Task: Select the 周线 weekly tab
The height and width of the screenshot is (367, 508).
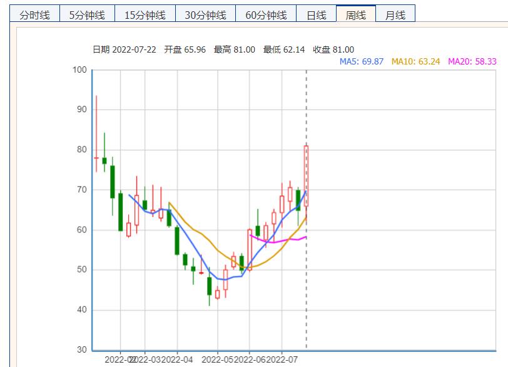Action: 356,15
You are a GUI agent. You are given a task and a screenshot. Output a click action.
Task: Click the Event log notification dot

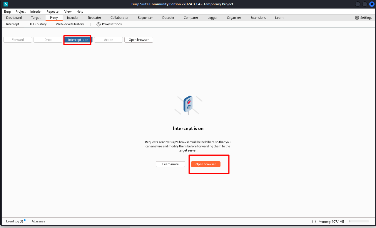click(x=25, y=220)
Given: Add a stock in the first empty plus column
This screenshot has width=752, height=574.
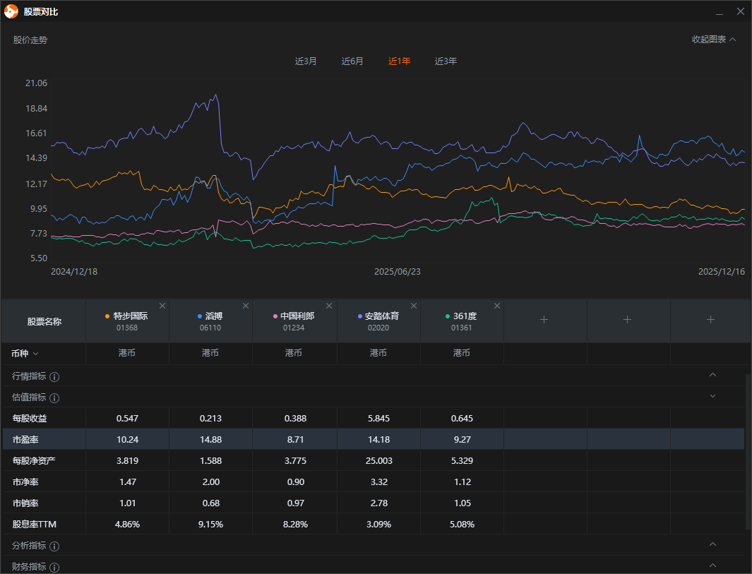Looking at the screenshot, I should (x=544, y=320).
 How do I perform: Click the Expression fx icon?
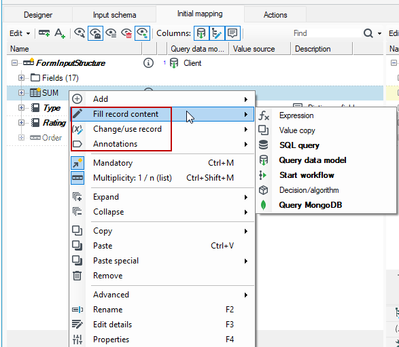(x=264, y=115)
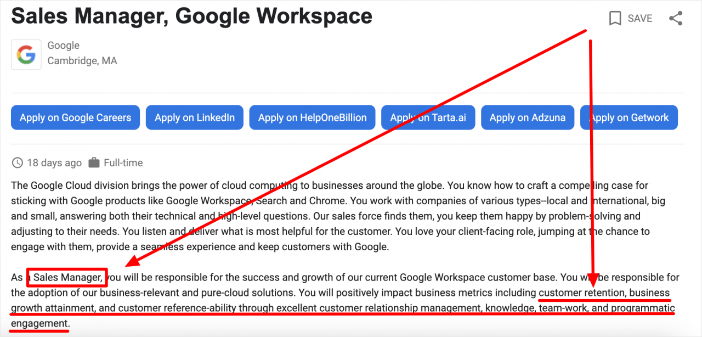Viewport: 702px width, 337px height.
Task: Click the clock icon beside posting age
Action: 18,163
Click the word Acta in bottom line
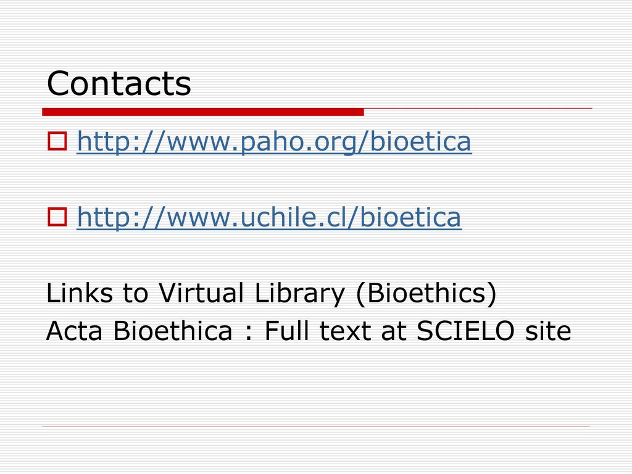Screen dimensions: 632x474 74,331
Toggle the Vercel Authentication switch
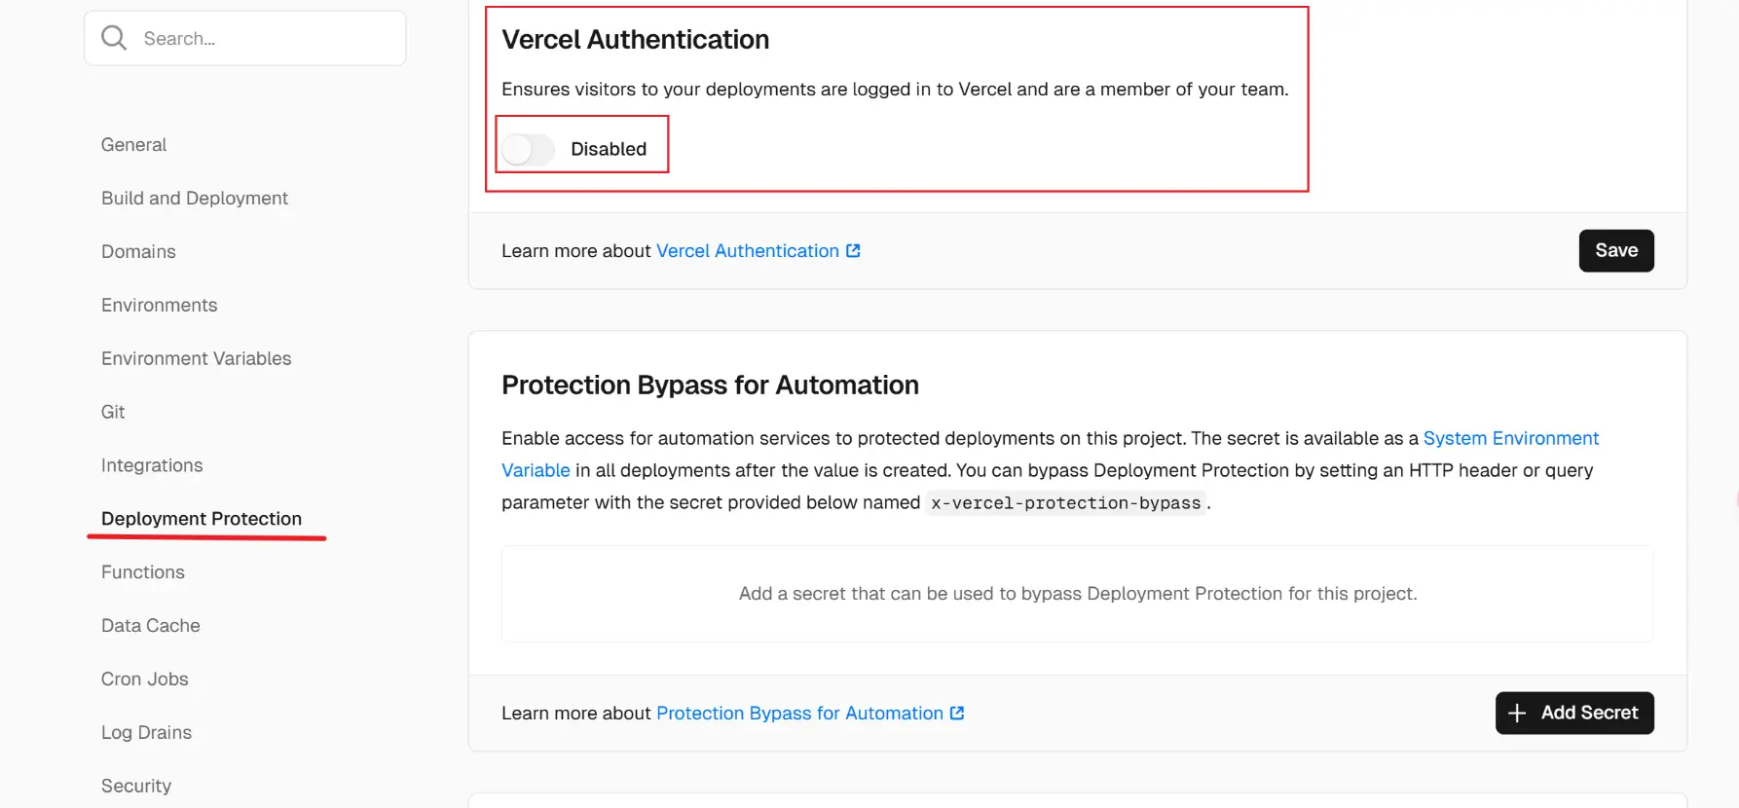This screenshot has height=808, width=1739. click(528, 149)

━━━━━━━━

PROBLEM TO SOLVE:
Write out word for word every line from the line with "The height and" through the final line of the records, both included, skipping the pictures.

SOLUTION TO THE PROBLEM:
The height and width of the screenshot is (367, 508).
Action: 356,15
You are a GUI agent. You are given a task and a screenshot. Output a click action.
Task: Click the Event log notification dot

click(x=25, y=220)
Given: Add a stock in the first empty plus column
This screenshot has width=752, height=574.
Looking at the screenshot, I should (x=544, y=320).
 How do I perform: Click the Expression fx icon?
(x=264, y=115)
Viewport: 702px width, 337px height.
Task: Click the clock icon beside posting age
Action: 18,163
Click the word Acta in bottom line
Screen dimensions: 632x474 74,331
Toggle the Vercel Authentication switch
This screenshot has height=808, width=1739. click(528, 149)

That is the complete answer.